Potosi, Washington County MO

The unusual name of "Potosi" comes from a South American Indian word meaning "place of much noise", and through the years the historic town has been the home of hardy pioneers who made "much noise" in Missouri and throughout the American West.
The original Potosi was a 16th Century Spanish silver find in Bolivia - a fabulous mountain of silver ore named by the Indians from the noises of the volcanic activity in the area. Through the centuries, into Mexico and into North America, the name "Potosi" became generic in meaning a "bonanza" of "El Dorado", and, wherever found, is always associated with mining activities - and hopes of riches.
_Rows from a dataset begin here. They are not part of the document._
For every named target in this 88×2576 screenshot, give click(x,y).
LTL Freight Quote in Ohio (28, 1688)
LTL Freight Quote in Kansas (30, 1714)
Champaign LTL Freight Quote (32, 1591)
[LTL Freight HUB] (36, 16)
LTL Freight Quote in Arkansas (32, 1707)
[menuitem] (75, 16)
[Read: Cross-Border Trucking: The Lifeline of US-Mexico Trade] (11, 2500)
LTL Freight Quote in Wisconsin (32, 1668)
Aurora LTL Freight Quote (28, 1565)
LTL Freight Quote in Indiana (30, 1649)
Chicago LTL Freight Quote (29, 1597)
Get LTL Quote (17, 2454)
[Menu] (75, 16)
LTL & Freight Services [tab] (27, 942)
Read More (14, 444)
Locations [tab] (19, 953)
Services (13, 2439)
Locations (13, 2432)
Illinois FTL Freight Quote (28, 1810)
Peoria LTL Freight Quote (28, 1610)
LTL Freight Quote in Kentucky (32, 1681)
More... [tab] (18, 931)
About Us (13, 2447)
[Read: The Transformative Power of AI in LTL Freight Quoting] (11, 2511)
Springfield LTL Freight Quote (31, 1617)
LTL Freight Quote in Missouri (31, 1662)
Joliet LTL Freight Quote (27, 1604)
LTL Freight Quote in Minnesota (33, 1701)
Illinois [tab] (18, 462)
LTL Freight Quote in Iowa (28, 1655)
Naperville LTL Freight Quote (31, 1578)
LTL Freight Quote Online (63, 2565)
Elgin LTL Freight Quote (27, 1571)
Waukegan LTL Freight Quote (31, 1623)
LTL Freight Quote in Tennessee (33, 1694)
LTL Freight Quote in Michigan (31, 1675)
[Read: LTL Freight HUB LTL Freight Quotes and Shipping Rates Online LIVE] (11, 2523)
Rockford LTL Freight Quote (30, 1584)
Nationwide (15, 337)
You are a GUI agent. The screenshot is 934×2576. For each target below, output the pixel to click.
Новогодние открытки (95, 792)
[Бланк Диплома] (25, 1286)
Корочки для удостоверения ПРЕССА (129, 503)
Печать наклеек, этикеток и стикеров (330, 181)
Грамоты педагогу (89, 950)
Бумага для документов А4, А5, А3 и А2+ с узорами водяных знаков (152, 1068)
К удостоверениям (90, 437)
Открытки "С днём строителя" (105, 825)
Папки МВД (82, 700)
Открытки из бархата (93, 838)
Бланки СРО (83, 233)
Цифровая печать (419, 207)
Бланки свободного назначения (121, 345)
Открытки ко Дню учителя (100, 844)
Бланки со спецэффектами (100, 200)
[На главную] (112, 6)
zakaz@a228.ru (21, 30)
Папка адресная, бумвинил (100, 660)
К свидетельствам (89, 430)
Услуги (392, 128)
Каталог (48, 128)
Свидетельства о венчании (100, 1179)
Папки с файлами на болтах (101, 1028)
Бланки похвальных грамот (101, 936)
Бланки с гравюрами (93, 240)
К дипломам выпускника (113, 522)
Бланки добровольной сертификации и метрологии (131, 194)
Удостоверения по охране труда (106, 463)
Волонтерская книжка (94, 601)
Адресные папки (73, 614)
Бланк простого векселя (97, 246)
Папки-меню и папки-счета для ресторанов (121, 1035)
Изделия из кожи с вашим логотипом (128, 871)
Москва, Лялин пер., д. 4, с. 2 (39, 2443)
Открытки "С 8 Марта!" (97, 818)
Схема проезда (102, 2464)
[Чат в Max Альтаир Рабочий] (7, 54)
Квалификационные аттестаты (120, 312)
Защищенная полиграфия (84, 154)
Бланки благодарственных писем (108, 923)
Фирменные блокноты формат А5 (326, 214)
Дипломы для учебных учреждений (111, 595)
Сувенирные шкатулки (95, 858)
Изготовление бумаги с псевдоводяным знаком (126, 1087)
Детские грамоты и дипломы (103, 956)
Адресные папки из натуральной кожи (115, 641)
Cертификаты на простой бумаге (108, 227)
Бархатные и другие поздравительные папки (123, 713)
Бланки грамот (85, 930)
Moses Austin, in 1813, laid out his town of Potosi as the county seat for the new County of Washington. In 1826 it and the French mining camp of Mine Au Breton, just south across the creek, were incorporated under the single name "Potosi".
Potosi was considered in the Missouri Territorial Legislature as the site of Missouri's temporary capital - losing by only one vote to St. Charles - and in the years that passed continued as a colorful center of an area that produced Missouri's first Black Architect; a psychic who wrote novels on a Ouija board; and the first man to deliver beer in an airplane.
In its more than two centuries, since the French first set their mining stakes in the beautiful creek valley, the town has continued as one of Missouri's more memorable ones, and a place which, through its continued beauty and historic significance has continued to make "much noise".